Jeremy Jones

Personal information
- Full name: Jeremy Garth Jones
- Born: 19 January 1979 (age 47) Jamaica
- Batting: Right-handed
- Bowling: Right-arm medium-fast

International information
- National side: Turks and Caicos Islands;

Domestic team information
- 2007/08: Turks and Caicos Islands

Career statistics
| Competition | Twenty20 |
| Matches | 1 |
| Runs scored | 2 |
| Batting average | 2.00 |
| 100s/50s | –/– |
| Top score | 2 |
| Balls bowled | 12 |
| Wickets | – |
| Bowling average | – |
| 5 wickets in innings | – |
| 10 wickets in match | – |
| Best bowling | – |
| Catches/stumpings | –/– |
- Source: Cricinfo, 8 March 2012

= Jeremy Jones (cricketer) =

Jamaican cricketer (born 1979)

Jeremy Garth Jones (born 19 January 1979) is a Jamaican-born cricketer who plays for the Turks and Caicos Islands.
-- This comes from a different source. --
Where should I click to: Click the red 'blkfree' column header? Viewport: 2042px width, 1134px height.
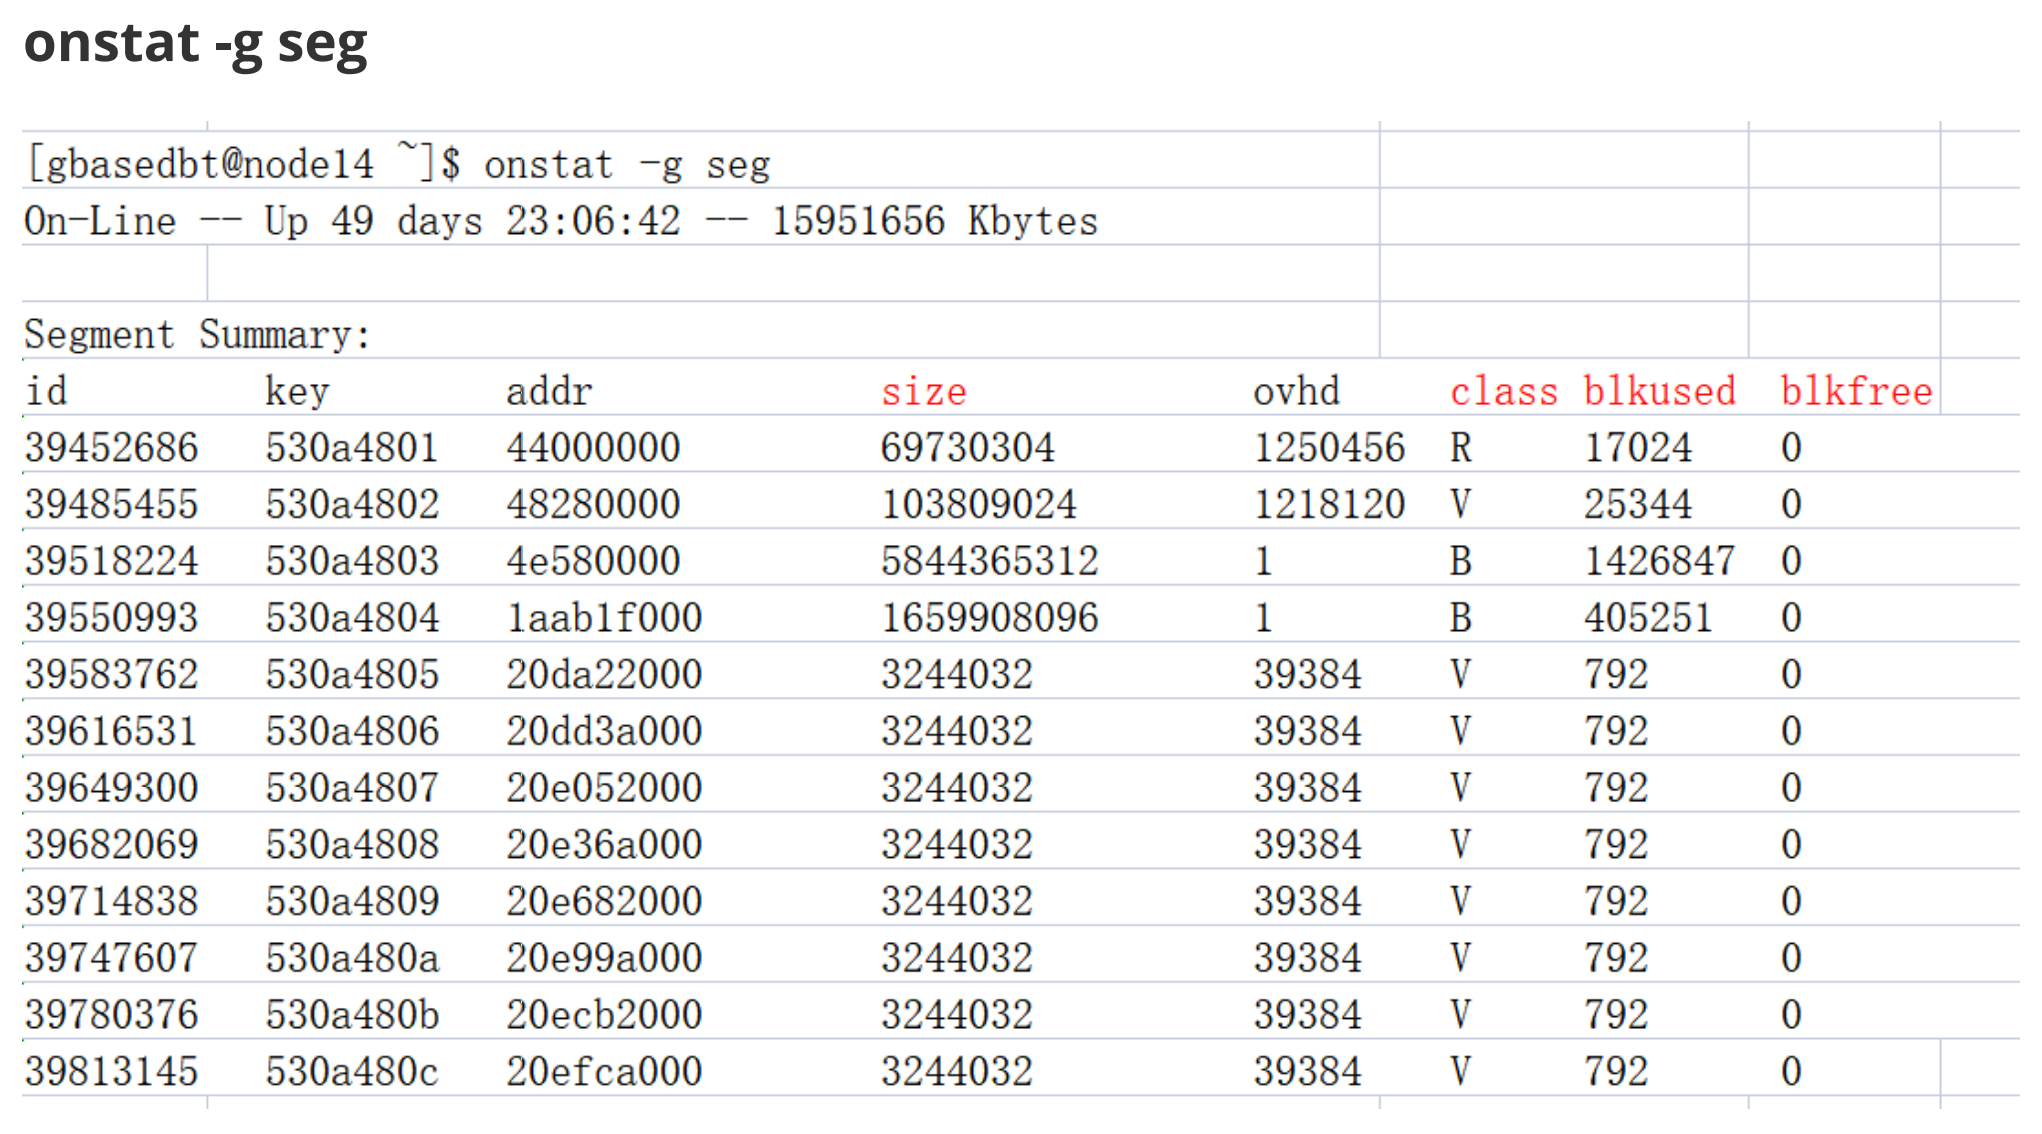click(1856, 391)
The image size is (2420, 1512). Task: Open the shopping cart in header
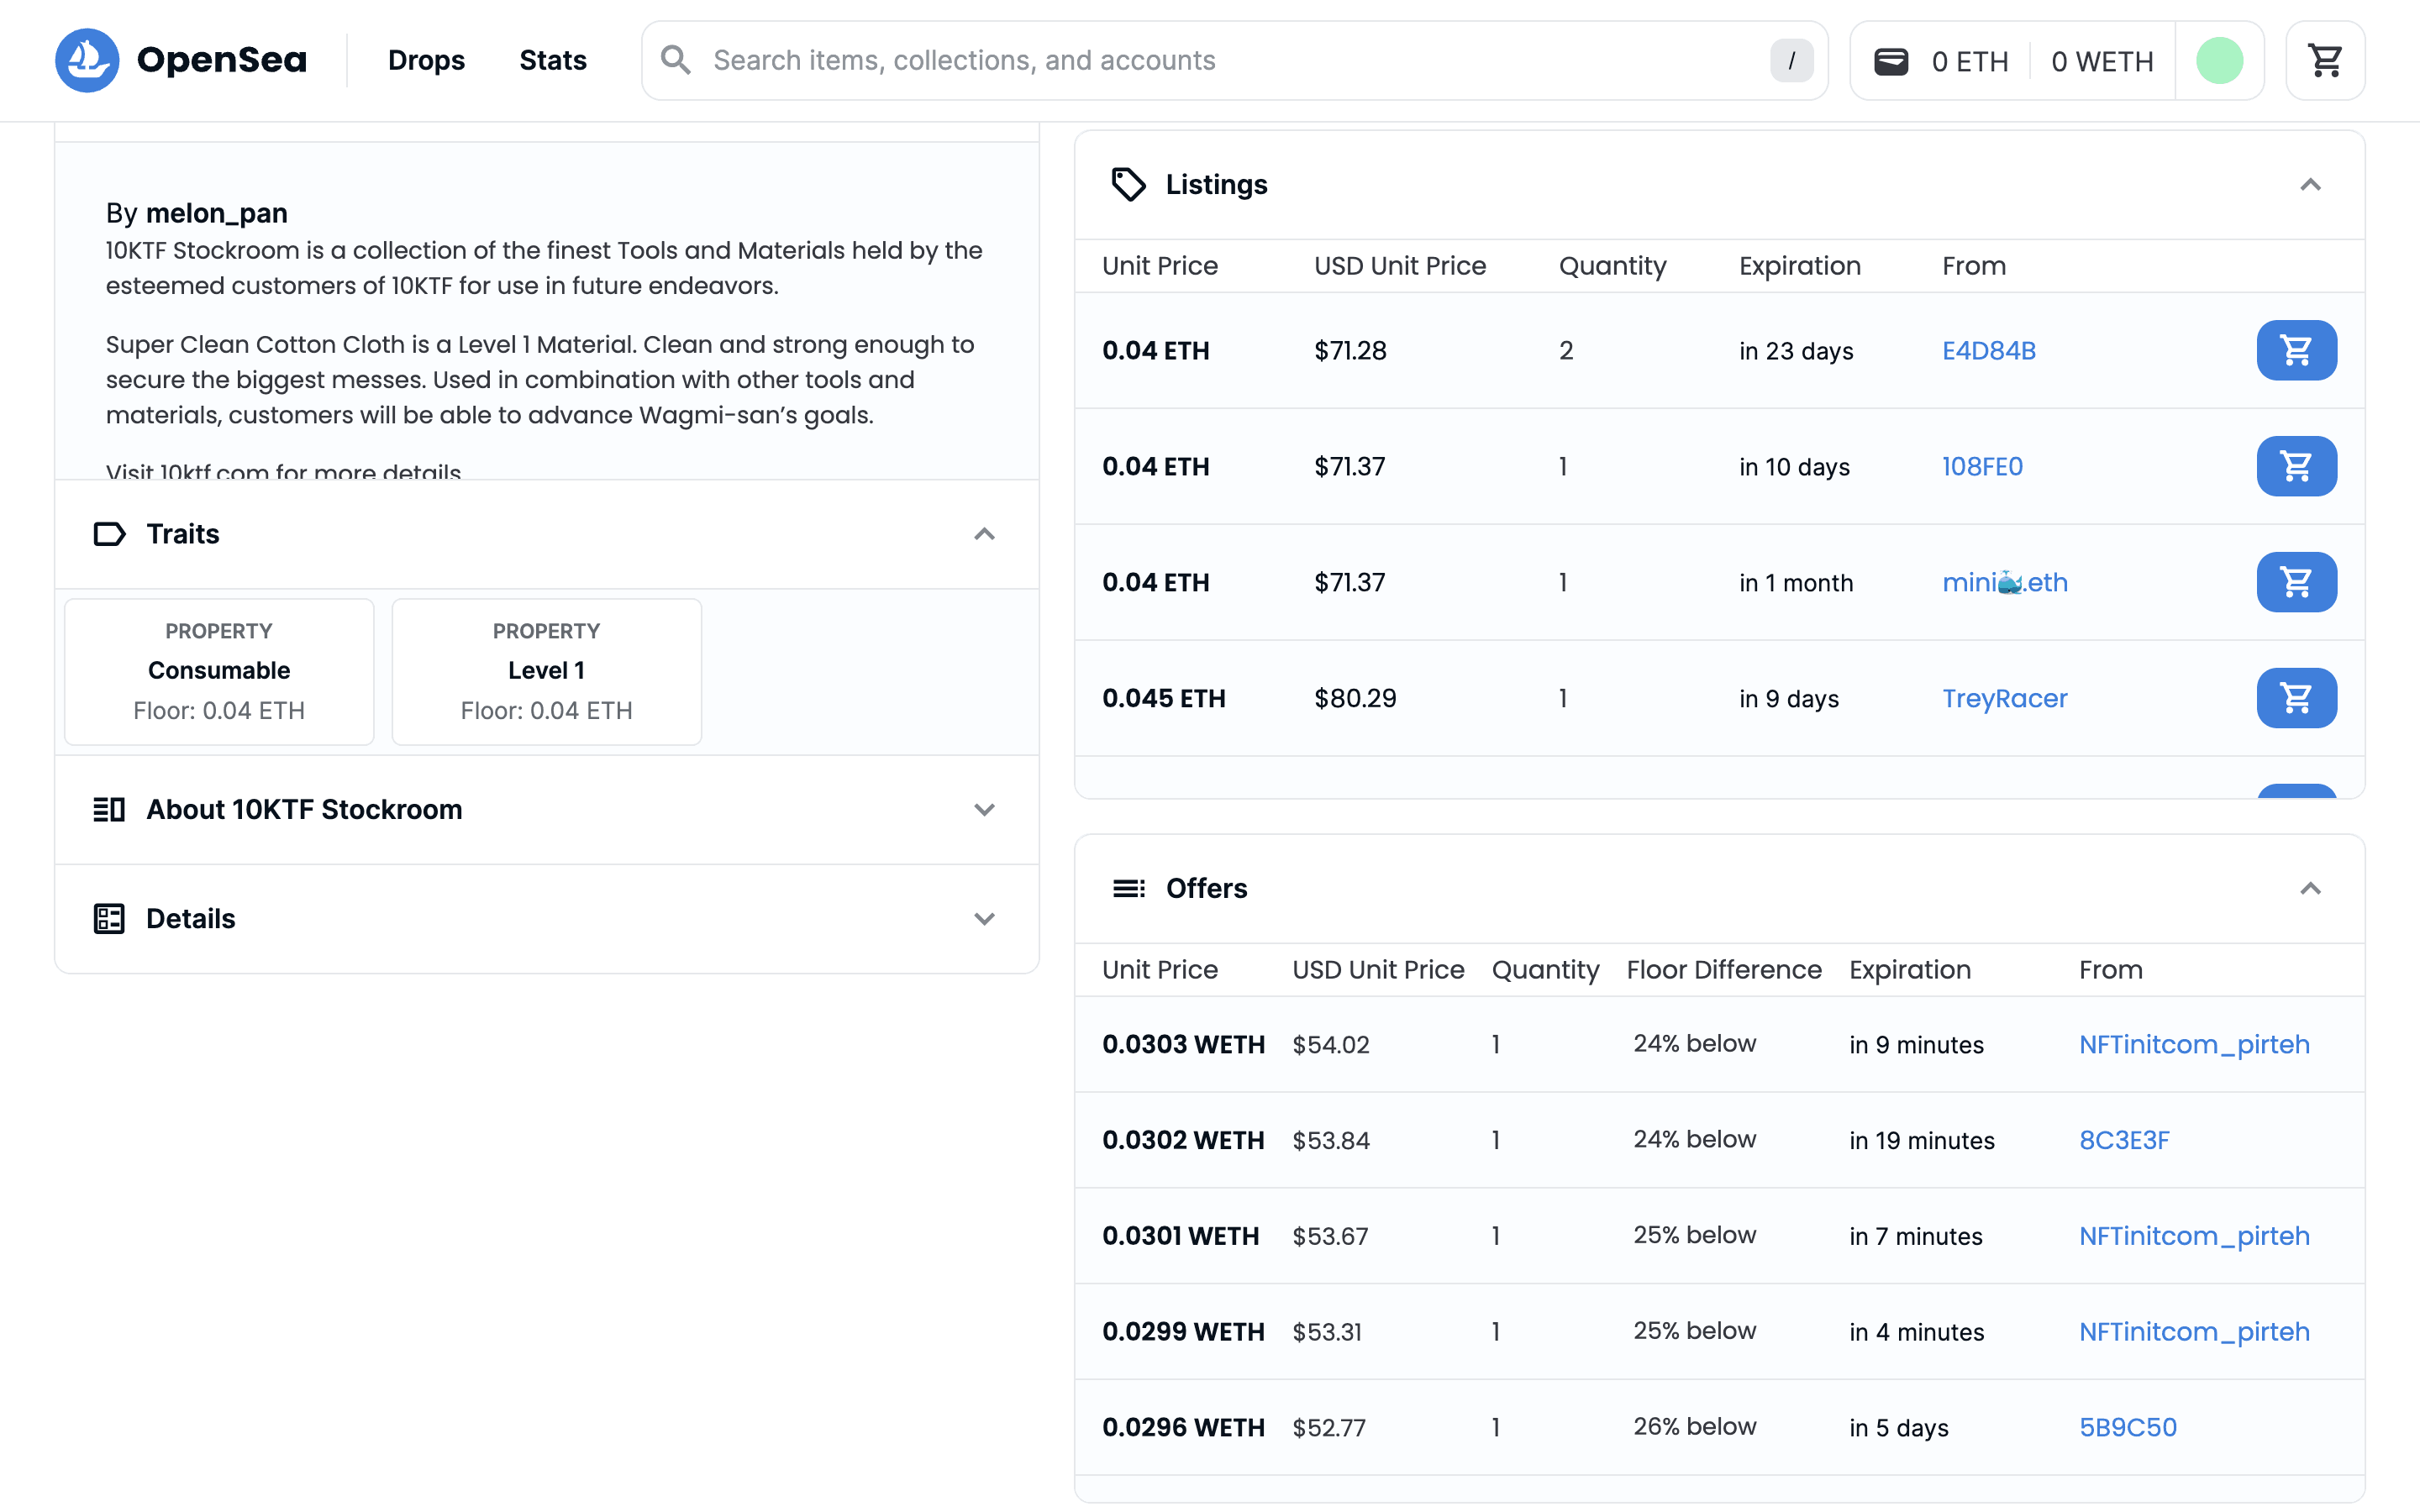2325,61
Jones is a right-handed batsman who bowls right-arm fast-medium.

Jones played a single Twenty20 match for the Turks and Caicos Islands against Montserrat in the 2008 Stanford 20/20 at the Stanford Cricket Ground. He was run out for 2 runs in this match by Shernyl Burns, with the Turks and Caicos Islands making just 67 runs in their twenty overs. Montserrat went on to win the match by 9 wickets, with Jones bowling two wicketless overs.